General Manager Jerry Holldber submitted a balanced budget totaling $811,000, a reduction of $14,000 from the current year budget. While Holldber forecasts a $20,000 increase in water revenue, he is not projecting any water rate increase for next year. However although this year’s budget planned for the use of $40,000 of available carryover money, he is not planning to use any carryover funds next year.

The largest change in expenses is a $60,000 decrease for improvements. Less money is needed for main line replacement as that project tapers down. In addition, he has supplies for next year’s work.

Capital costs will grow $15,000, of which $27,000 will be for the purchase of a tractor and attachments. This is the first of a three annual payments. Holldber explained that this will produce significant savings during its life. Last year, the rental cost of similar equipment was nearly $16,000 for the installation of mainline pipe along Highway 243.

To rent this specialized equipment costs between $5,000 and $6,500 per month. The projects need about three months or more to start and complete, he told the Board in April. Elimination of these rental payments is the principal reason that the budgeted funds for the mainline replacement were lowered.

“The current tractor is about 20 years old,” Holldber told the Board. “Now if it goes down, pipeline installation comes to a halt.”
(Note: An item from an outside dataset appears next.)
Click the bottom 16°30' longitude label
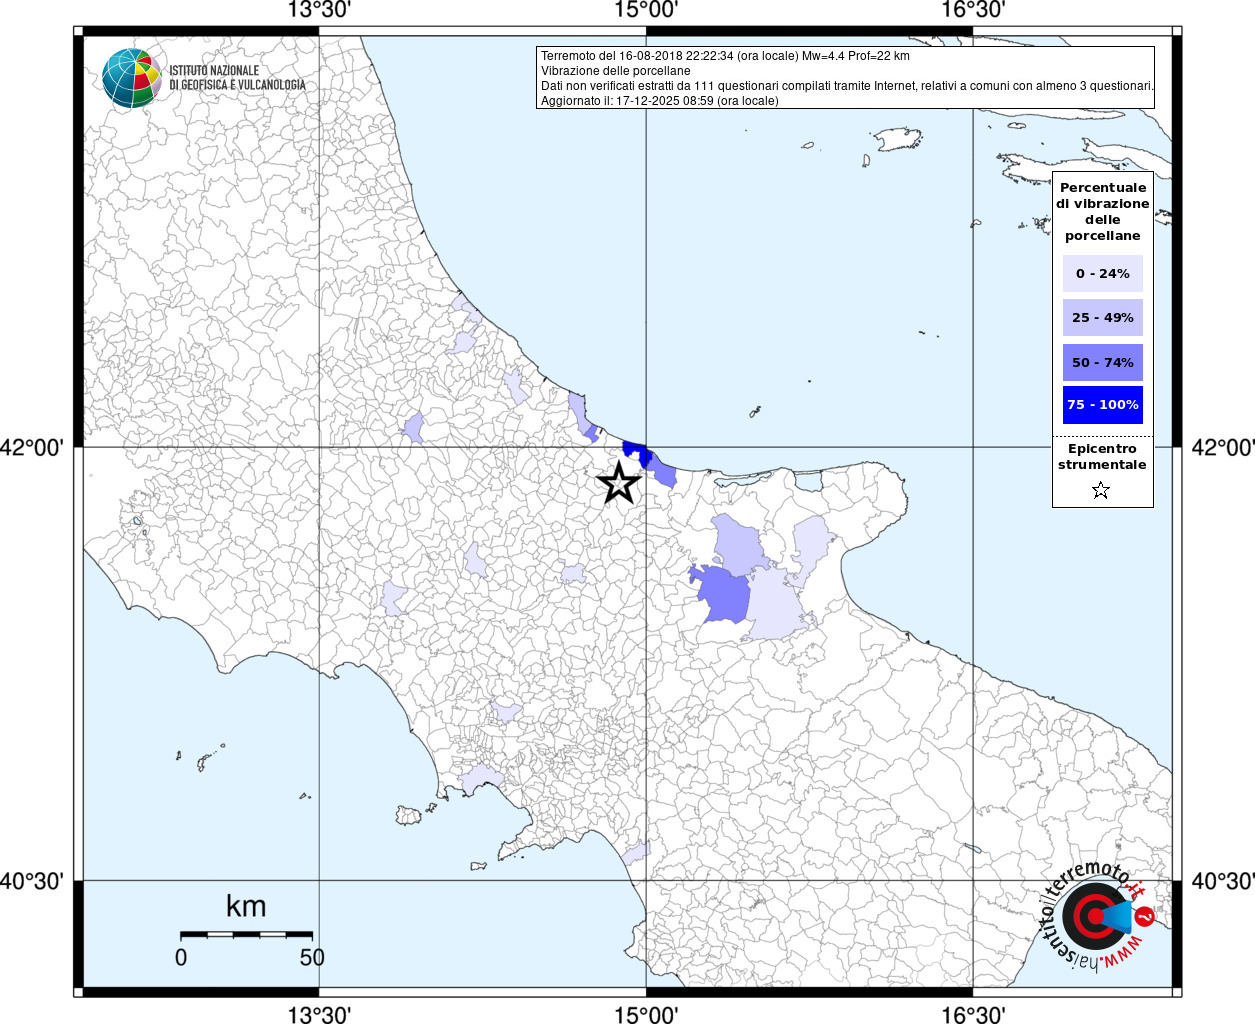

The cost for salaries and benefits is projected to increase $23,000 (5 percent) to a total of $470,000 next year. Nearly half will be for part-time crews helping with major District projects.
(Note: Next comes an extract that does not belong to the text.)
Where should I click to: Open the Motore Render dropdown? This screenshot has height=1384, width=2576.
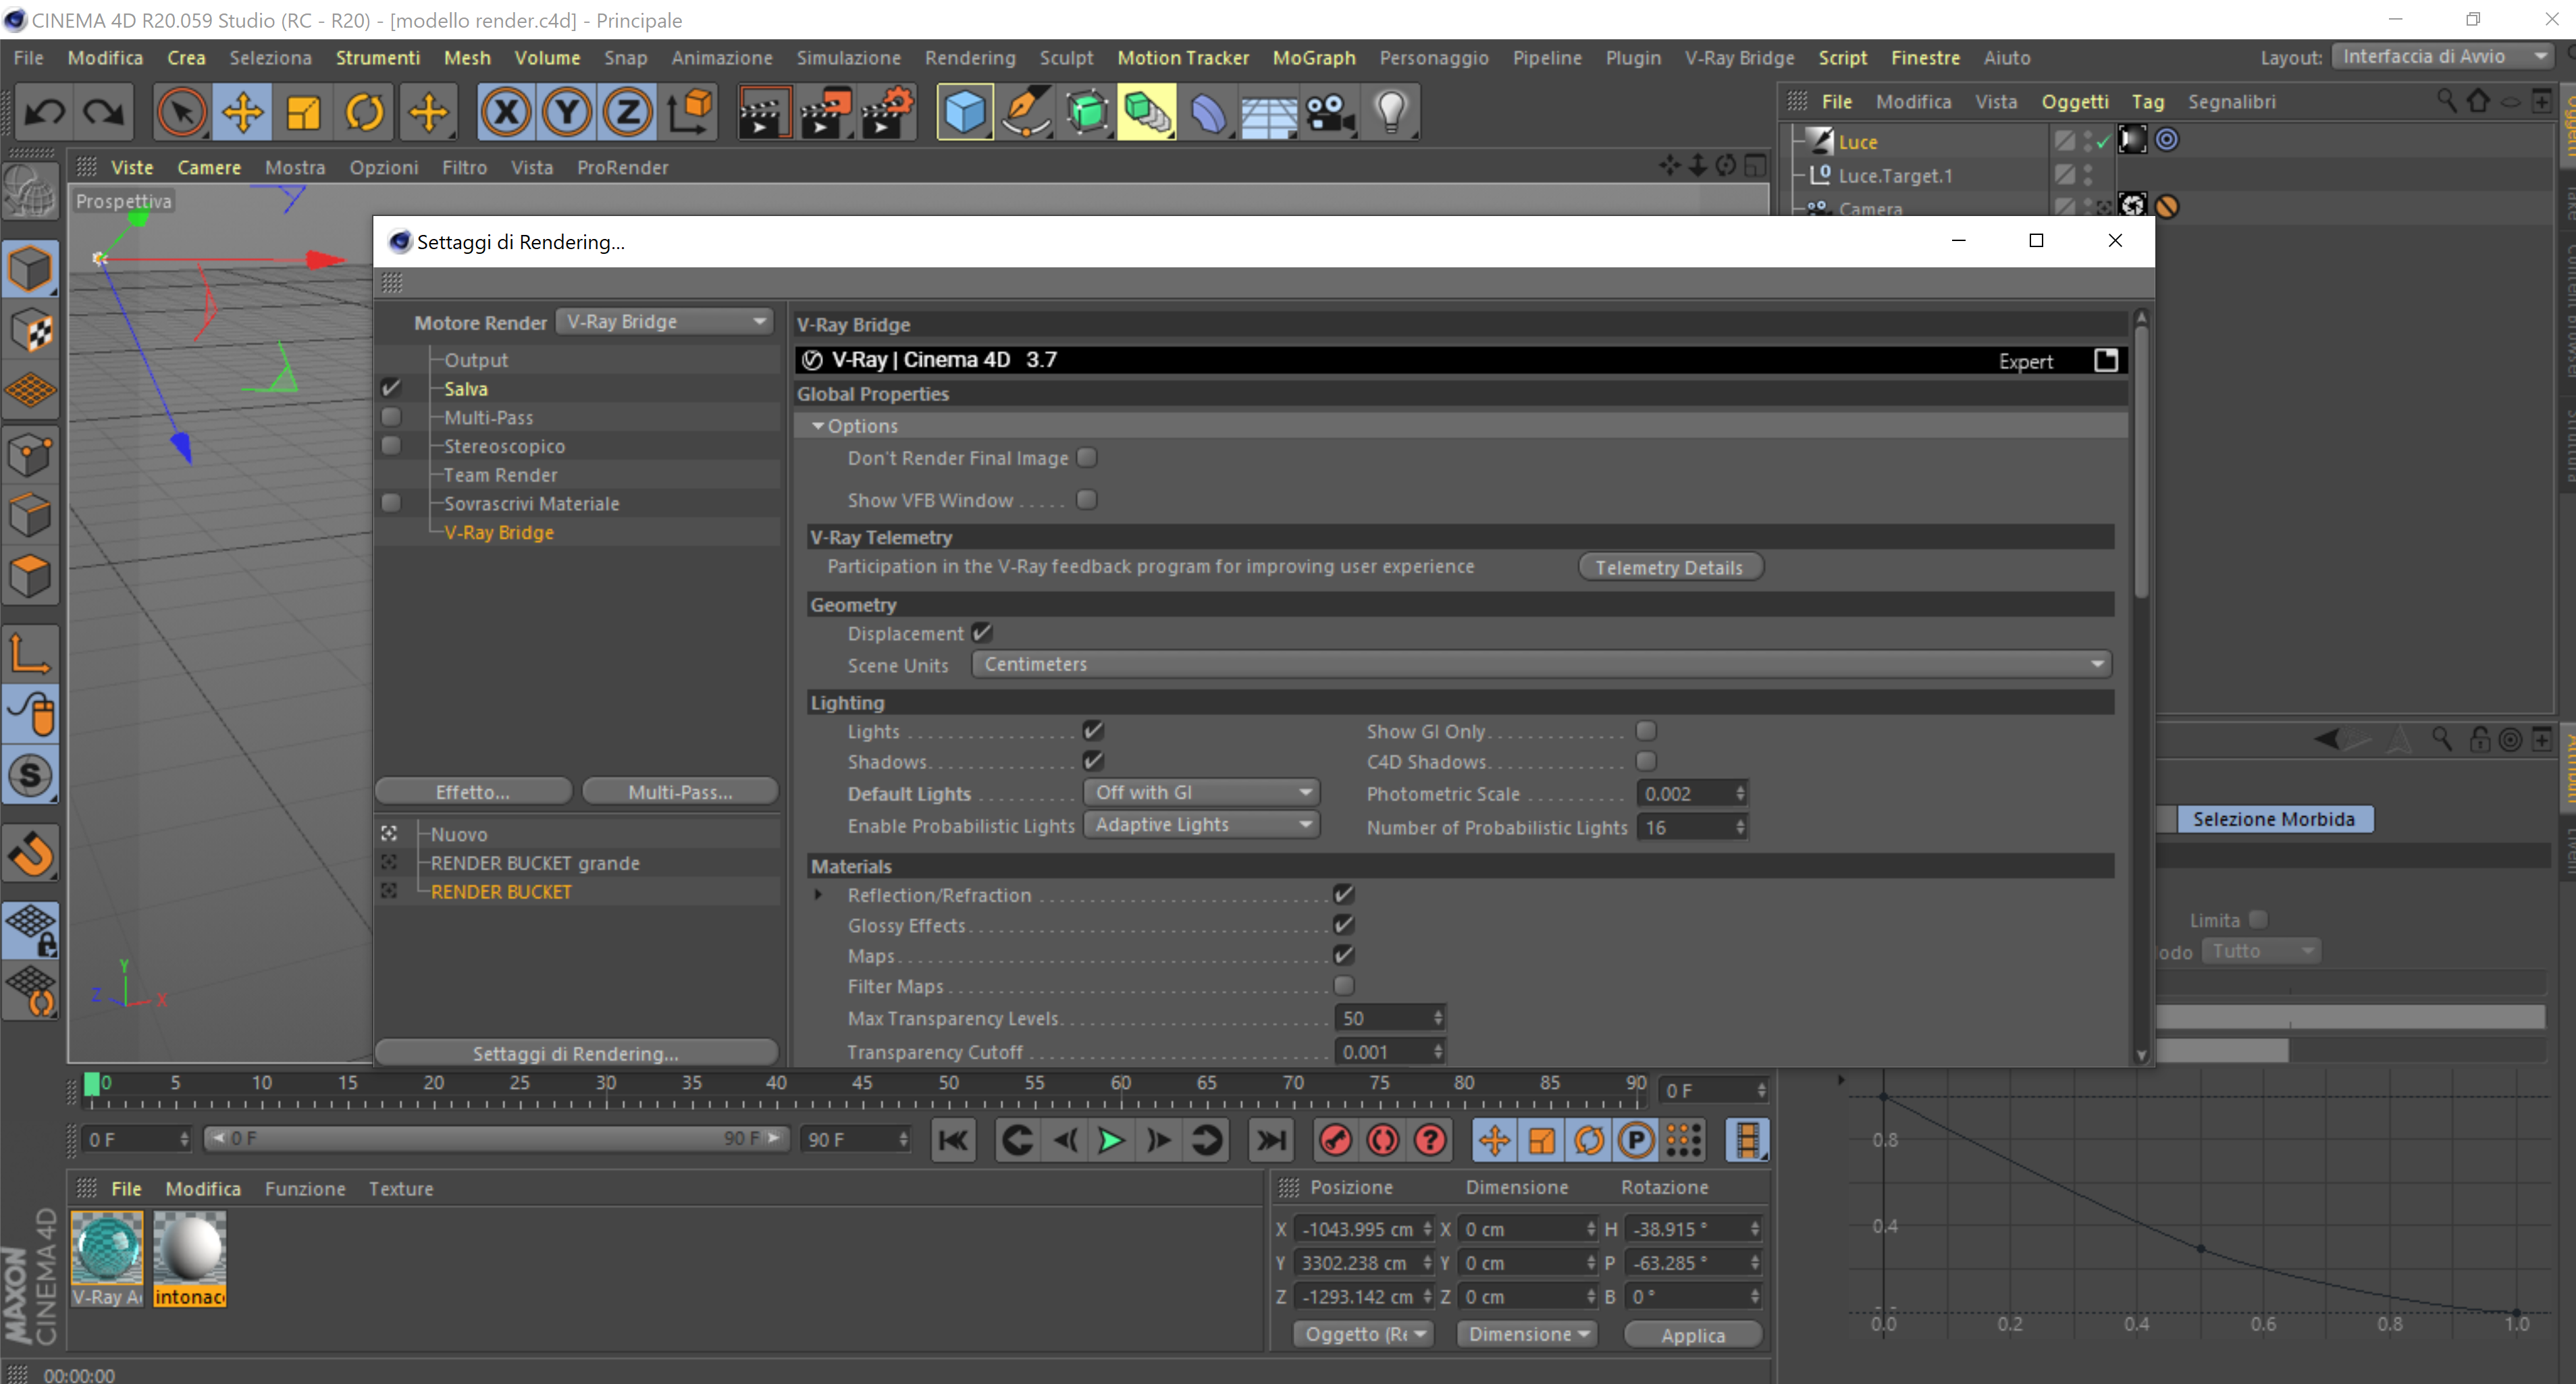tap(664, 322)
The proposed budget has $3,000 for conservation and rebates of water saving appliances. Marge Muir, Pine Cove resident and real estate broker, recommended that the District increase the funding for this program.

“The District is very well run, but $3,000 is too small compared to other amounts,” she argued.
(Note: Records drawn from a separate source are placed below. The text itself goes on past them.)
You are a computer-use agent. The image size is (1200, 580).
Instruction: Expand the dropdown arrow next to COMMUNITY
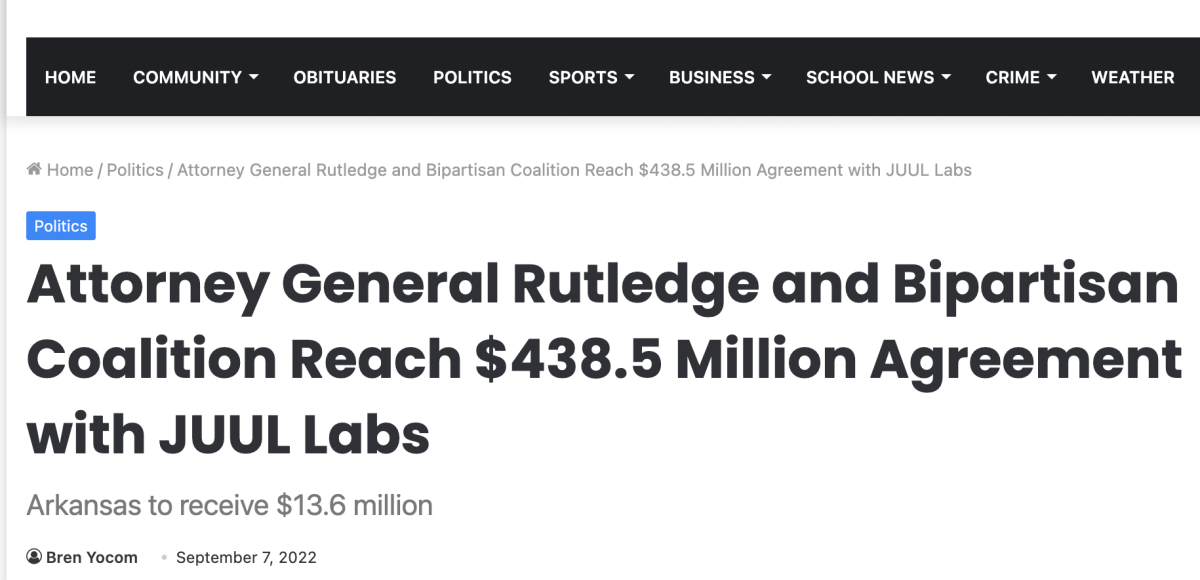pos(253,77)
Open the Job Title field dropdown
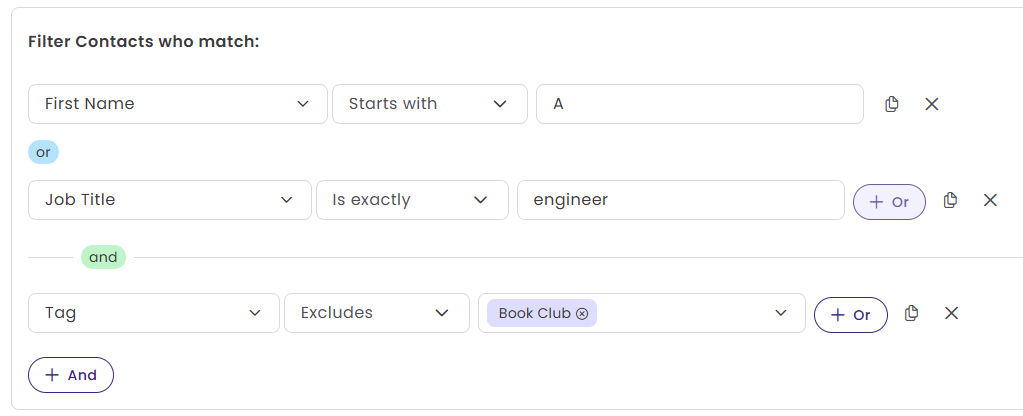Viewport: 1023px width, 416px height. coord(170,200)
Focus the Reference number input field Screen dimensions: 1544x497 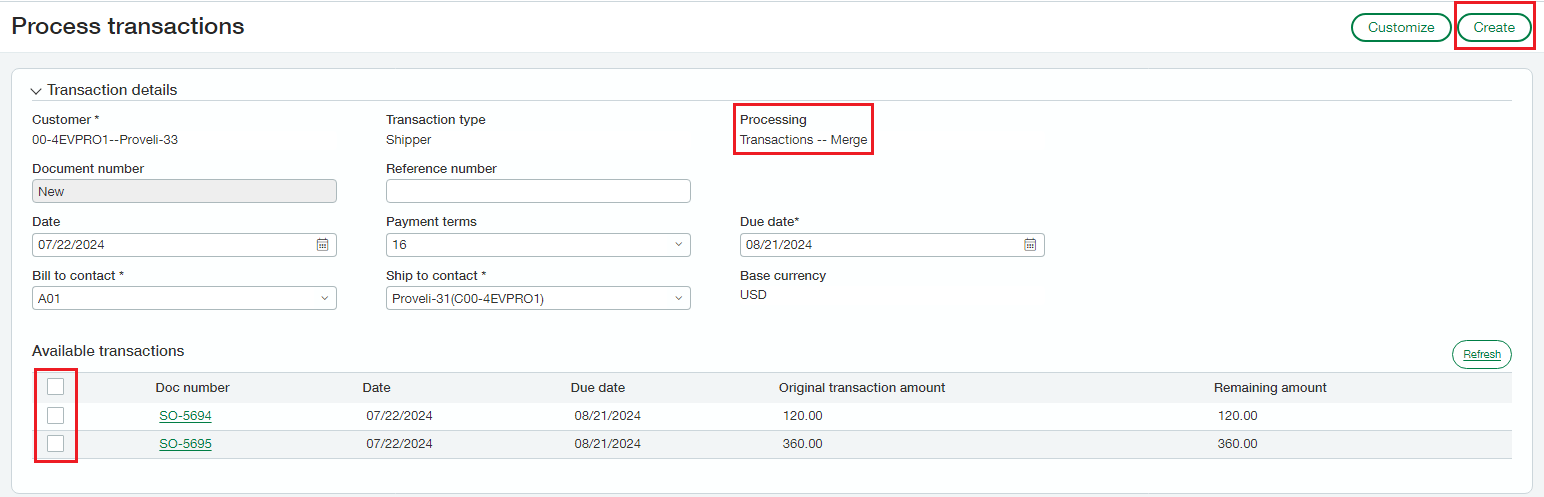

In response, Holldber said that the full amount has not been used in the past several years. “We’re the only district on the Hill that gives rebates. I wish more people would take advantage of it. If we spend it, I’ll be back for more,” he replied.

Muir urged the District to do more to advertise the rebate program’s availability, including a notice on the bills.

The Board unanimously approved the purchase of the new tractor. Some of the special purpose equipment for the machinery include a hammer to break rocks, a grinder, a bucket, a blade to back fill and plow snow, and a forklift. The company has promised to train the PCWD staff on how to attach and use this specialized equipment.

Holldber related that some of the equipment such as the hammer, while not new, is virtually unused, thus saving money, as Director Lou Padula had recommended during the April discussion.

In other business, Holldber announced a review of the District’s Ordinance 4, which was originally adopted in 1957. The ordinance sets out the District’s basic operating guidelines and rules and regulations, said President Michael Esnard.

Examples of the topics contained in the Ordinance are distribution mains, service connections, and regular and temporary water service.

“It was very well done, but needs to be updated,” Holldber said explaining why he was undertaking the project. While the review may take a few months, he believes the result would be a fairer application of the rules to today’s customers.

“People get a lot of bang for their buck now, but I want that buck to be the same for everyone,” he said.

In water business, Holldber reported production of nearly 2.6 million gallons in April, which was 400,000 gallons more than last year. For the first four months of 2014, total production of 8.6 million gallons is four percent less than the total for the same period in 2013.

“Well no. 10 dropped another two feet,” he said. “It doesn’t surprise me. If nothing is going into the ground, [well levels] aren’t going up. Without moisture or snow pack, they’ll continue to drop.”